Every parent’s worse nightmare

Did anyone read this news article? It is a story about Carlina White, who was kidnapped when she was just nine days old and has been re-united with her mother after twenty-three years. It made a brief appearance on BBC breakfast news the other morning and then got swallowed up with all the sad, violent and depressing stories that happen each and every day. I can’t find a BBC news article online about this story and that makes me sad. Maybe people don’t want to read amazing stories about people being re-united with their natural parents after such a long time, but this story has haunted me this week.

This story makes me think about all the other missing children and makes me want to hold my own that little bit tighter.
When Madeleine McCann went missing the big one was only a year or so younger than she was and I spent weeks dreaming about her and torturing myself with thoughts of my own child being missing and how my world would just crumble. How will they know that my daughter hates bubbles and loves olives in her packed lunch? How will they know that she likes her arms stroked and that she has to have a hole cut out of her mittens so that she can still suck her thumb?

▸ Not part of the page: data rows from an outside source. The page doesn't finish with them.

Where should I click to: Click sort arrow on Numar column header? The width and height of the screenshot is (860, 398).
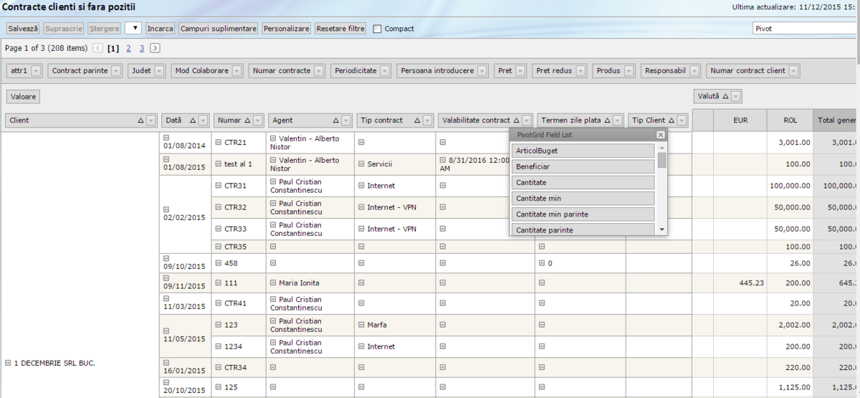pyautogui.click(x=248, y=120)
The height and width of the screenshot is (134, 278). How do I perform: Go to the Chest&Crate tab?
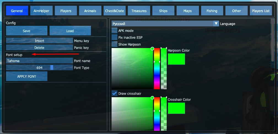coord(115,11)
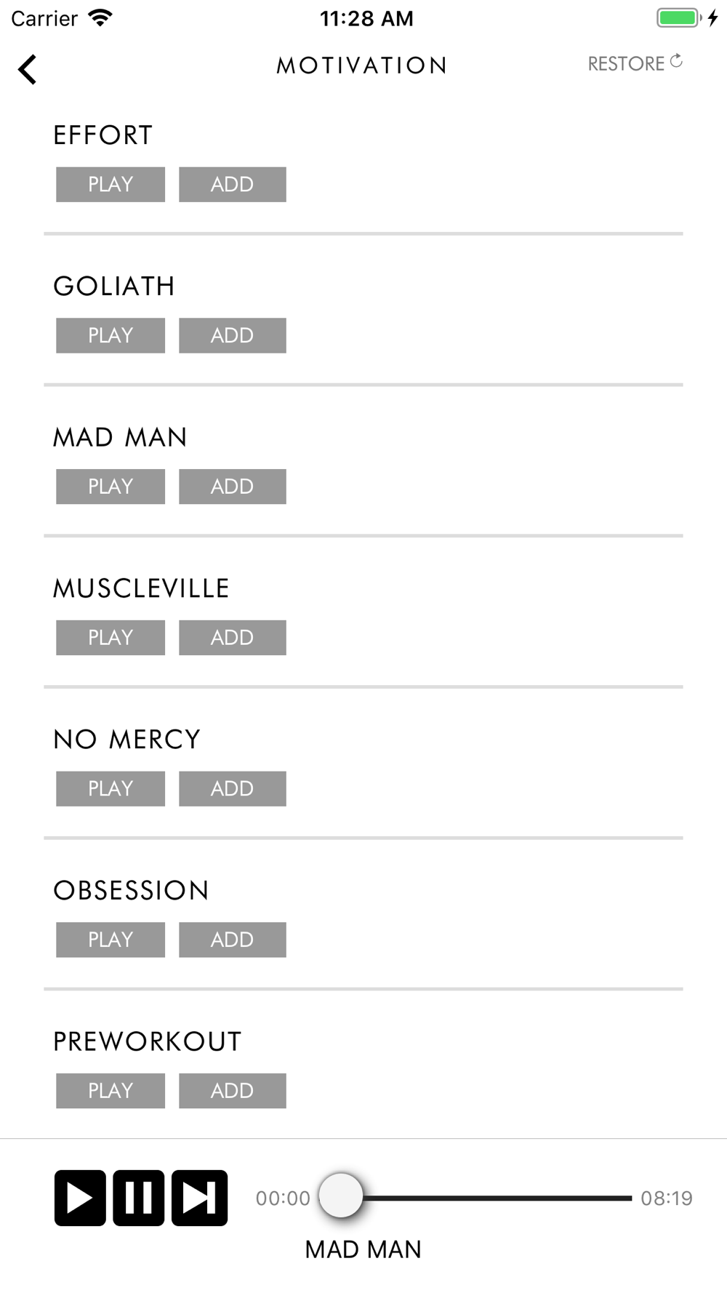Tap the play triangle in the player bar

80,1198
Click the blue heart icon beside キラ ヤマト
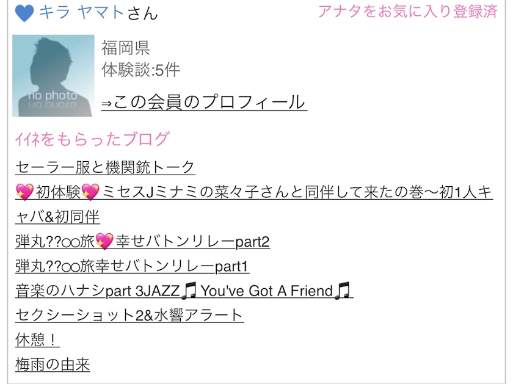This screenshot has width=513, height=384. point(24,14)
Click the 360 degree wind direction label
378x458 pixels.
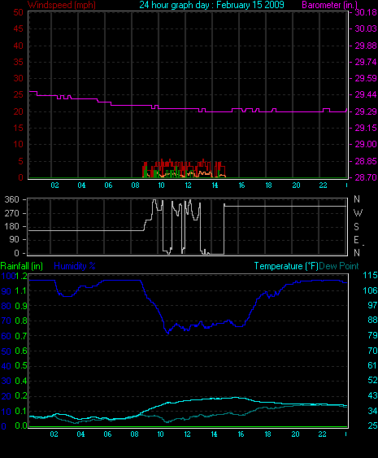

Will they even let her wear mittens when its cold?

I listened to all the criticisms of the parents and I kept coming back to the same theory- no-body could ever blame Kate and Gerry more than they would blame themselves for the rest of their lives; no punishment could EVER be worse than the hell they were now living in.
Having your child taken from you has to be one of the most awful nightmares for a parent to experience and I simply cannot imagine the pain these parents must face each and every day that they are not with their loved ones.

So Carlina White, who was re-united with her natural mother after twenty-three years- that’s an amazing story. That’s a story we should be celebrating, gaining hope from and reporting widely. It’s a story so many parents, sadly, need to hear about. It’s a story we should be sharing. It has a happy ending.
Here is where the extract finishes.